• TEXT SHOWN:
---------------
Here's a question from Madeline....
My two cats come in annually to the vet for an exam and booster shots. In 2011, when it was time to have their annual, one of my cats got some sort of stomach bug and the vets advised that they do their annual routine later as she required daily anti-biotic shots and some other injection later on (she hadn't eaten or drank water for two days at that point). Just when we were about to get their annual done, the other cat somehow injured his back and they had decided not to give him his shots. So in 2011, they missed their annual shots. I'm wondering do they need to have their shots done twice in 2012 or is taking them to their 2012 annual sufficient enough?
I already know that this one is going to open a rather large can of worms since vaccines are such a hot-button topic and there isn't a great consensus of opinion in the veterinary profession.
First of all, it's common not to vaccinate sick pets. Honestly I think it's more anecdote and speculation than hard evidence, but few vets will give vaccines during an illness. The rationale is usually centered around avoiding stressing an immune system that is already working on a problem, as well as avoiding any side-effects from immunizations that may mask effects of the illness. Even without hard evidence, I think the reasons are valid enough that I agree with this practice.
Madeline's question isn't as simple as it may seem. There is great debate in veterinary medicine about the duration of immunity from vaccines, especially in cats. This discussion is not new, having been going on for about 15 years now. There is evidence that many vaccines provide immunity for at least three years, and some argue that it may be seven years or more. However, there have been few challenge studies performed (where you try to induce the disease in a vaccinated pet) beyond one year. Because of a lack of hard data, the USDA has listed most vaccines as providing immunity for only a year. Some companies have some data that shows their vaccines can last for three years, though this can't go on the labels because they don't have government approval to say so. Why not? Such studies cost lots of money to perform, and the benefit of being able to change the duration on the label doesn't outweigh these costs.
Some veterinarians and immunologists are adamant that our current vaccines give immunity for 7-10 years. However, there has been very little actual data provided, and most of the argument is based on rationalization related to how the immune system is supposed to work, as well as antibody titers. For every specialist and immunologist that says the durations are close to a decade, there is one who says we don't have enough evidence to make such statements. Even the specialists in the field are divided. And titers really don't mean as much as many people think (see my discussion last year on that topic).
---------------
• MATERIAL SHOWN:
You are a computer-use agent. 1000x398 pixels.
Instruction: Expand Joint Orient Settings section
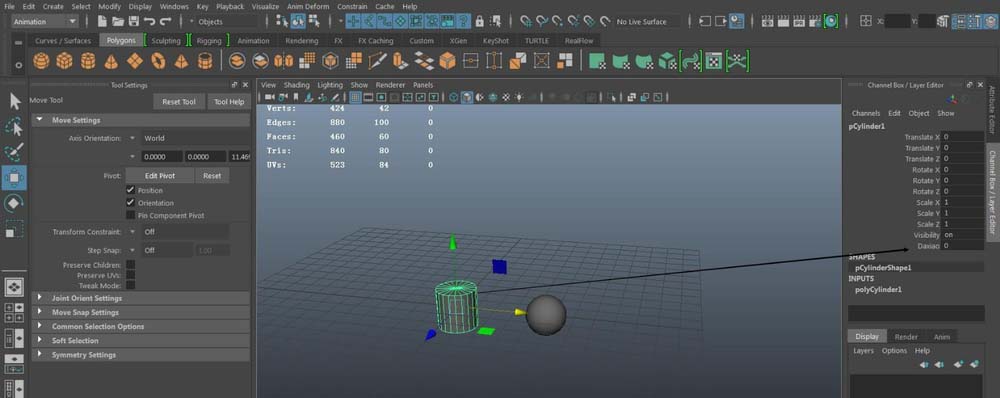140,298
---------------
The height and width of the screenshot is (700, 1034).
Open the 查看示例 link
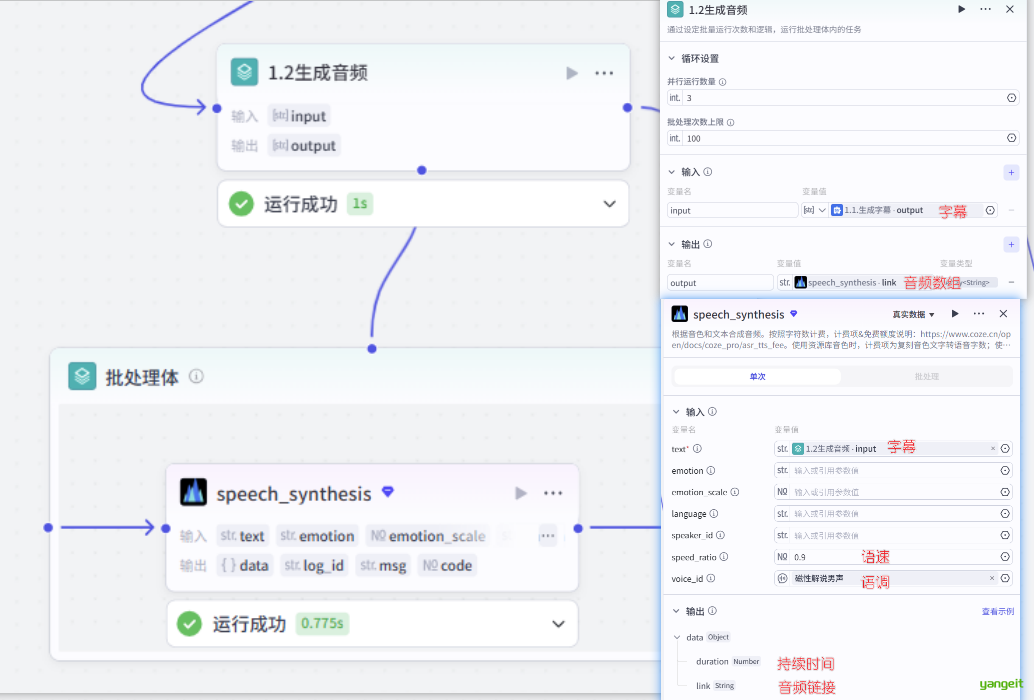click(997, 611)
---------------
• REQUIRED WORK:
1. According to the text on cat vaccinations, for how long has the debate over how long vaccine immunity lasts been going on?
2. Print the part of the text on cat vaccinations between "Here's a question" and "the veterinary profession.", inclusive.
The records have no connection to the text.

• ANSWERS BELOW:
1. About 15 years.

2.
Here's a question from Madeline....
My two cats come in annually to the vet for an exam and booster shots. In 2011, when it was time to have their annual, one of my cats got some sort of stomach bug and the vets advised that they do their annual routine later as she required daily anti-biotic shots and some other injection later on (she hadn't eaten or drank water for two days at that point). Just when we were about to get their annual done, the other cat somehow injured his back and they had decided not to give him his shots. So in 2011, they missed their annual shots. I'm wondering do they need to have their shots done twice in 2012 or is taking them to their 2012 annual sufficient enough?
I already know that this one is going to open a rather large can of worms since vaccines are such a hot-button topic and there isn't a great consensus of opinion in the veterinary profession.